Cruising is a wonderful way to relax and be pampered with excellent haute cuisine, quality entertainment, attentive staff catering to one’s every need and exposure to a myriad of people on board with different backgrounds and perspectives. All of this is at a very affordable price – really an amazing price considering all that one is provided. Cruising has not really captured the interest of the first generation Indian immigrants to the US primarily because the average Indian immigrant who still has family in India probably feels that if one is going to spend the kind of money that a cruise involves they would make a trip to India. I suspect that this will change as one’s connections to India dissipate with the passage of time.

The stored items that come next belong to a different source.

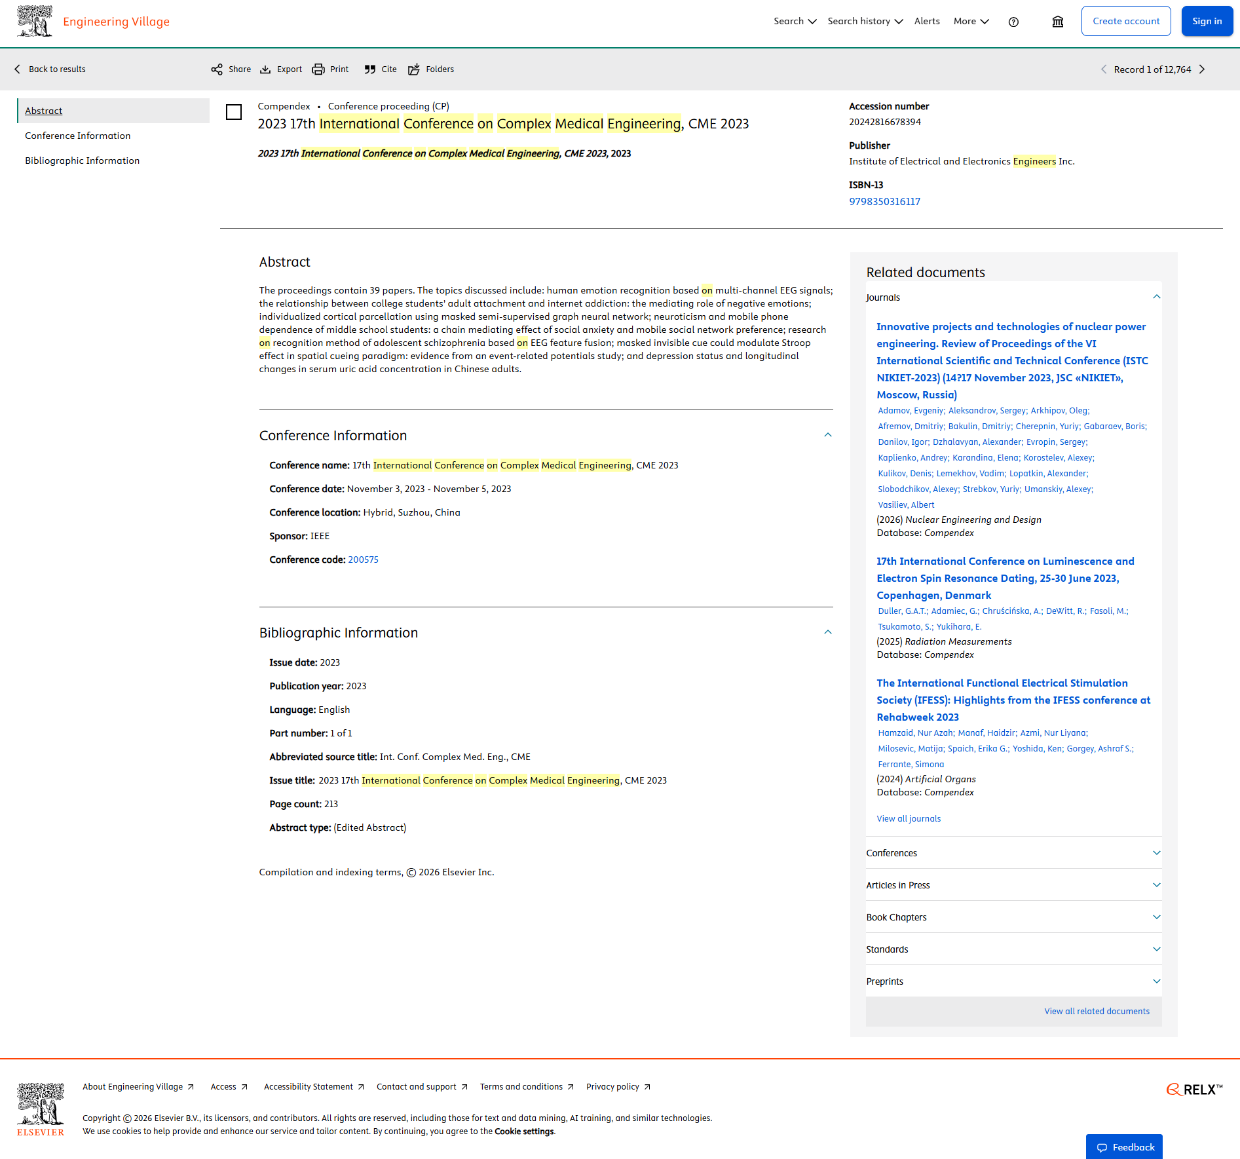Open the Cite quotation icon
Viewport: 1240px width, 1159px height.
tap(370, 69)
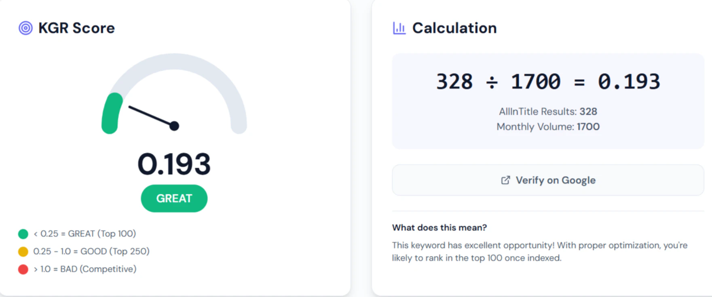The height and width of the screenshot is (297, 712).
Task: Click the yellow GOOD legend dot
Action: 23,251
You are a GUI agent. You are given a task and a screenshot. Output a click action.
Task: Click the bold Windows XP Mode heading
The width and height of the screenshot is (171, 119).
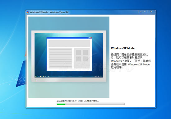123,48
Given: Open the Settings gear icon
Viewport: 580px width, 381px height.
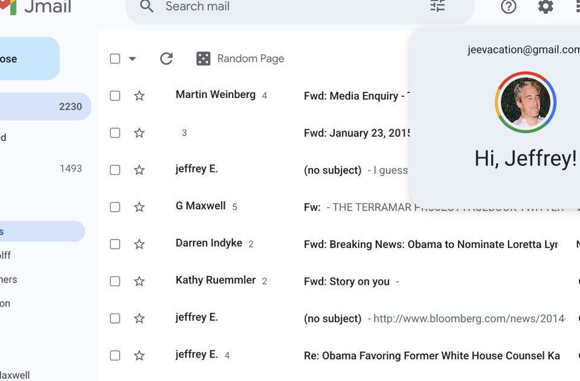Looking at the screenshot, I should click(x=546, y=7).
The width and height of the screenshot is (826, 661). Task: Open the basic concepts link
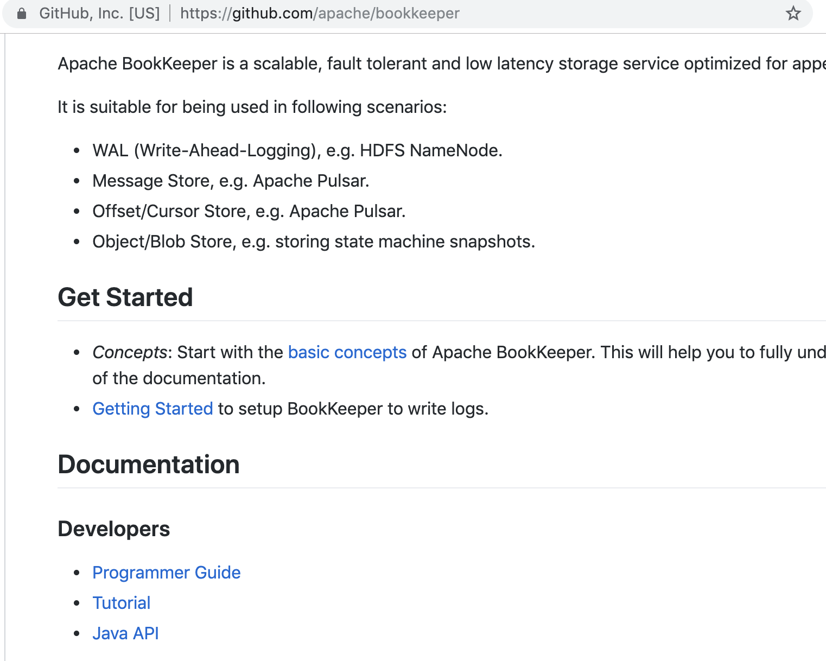point(347,352)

6 Responses to “Random musings on our cruise”

  1. saira says:

    Just reading your post makes me excited to go on our cruise in April!!!

  2. Vivek says:

    Rana A, sounds like you had a fairly interesting trip, despite the occasional awkward moments!

  3. Peter says:

    Good reading and interesting company you had on the trip. I have to agree with you that a lot of Indian immigrants, typically first generation, do not cruise because of ties back home. Maybe in 10 years time when the second generation become older, it will be their first choice of a vacation. Cruise liners should team up with pharmaceutical companies who in turn would team up with physicians to prescribe this type of vacation as a health trip, one that would give them their dose of Vitamin D among other things.

  4. Richard says:

    Papa, Very interesting report; very detailed and enthralling. I have decided, you should write a book!

  5. TJ says:

    Saira, you and Richard have a head-start in terms of when you started cruising. By the time you are my age, you may well have done over 30 cruises!

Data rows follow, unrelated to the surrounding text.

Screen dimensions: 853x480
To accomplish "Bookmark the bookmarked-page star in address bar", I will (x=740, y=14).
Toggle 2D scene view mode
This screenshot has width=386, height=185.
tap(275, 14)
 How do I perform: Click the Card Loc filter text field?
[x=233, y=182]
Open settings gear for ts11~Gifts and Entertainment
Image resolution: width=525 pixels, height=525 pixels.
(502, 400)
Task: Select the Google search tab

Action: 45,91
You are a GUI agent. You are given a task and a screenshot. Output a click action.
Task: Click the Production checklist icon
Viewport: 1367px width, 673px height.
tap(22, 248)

    Peter, I think that as the first generation Indian’s connections with India recede especially after parents pass on, I can see cruising becoming more popular with that generation. The Indian couple I referred to in the post were on their seventh cruise!

    Richard, thanks for the comments about writing a book. Saira has probably told you that I am writing a series of letters to my children as a group and as individuals. They will get to read it some day in the future – most likely when I pass on, assuming that they can access the password protected files:) Just thoughts about one thing and another and facets of my life. Wish my parents had done something on the same lines.

  6. Vishal says:

    Ranachayan,it was really amazin nd excitin to read ur detailed reportabt ur cruise;)guess u guys had a gr8 time:)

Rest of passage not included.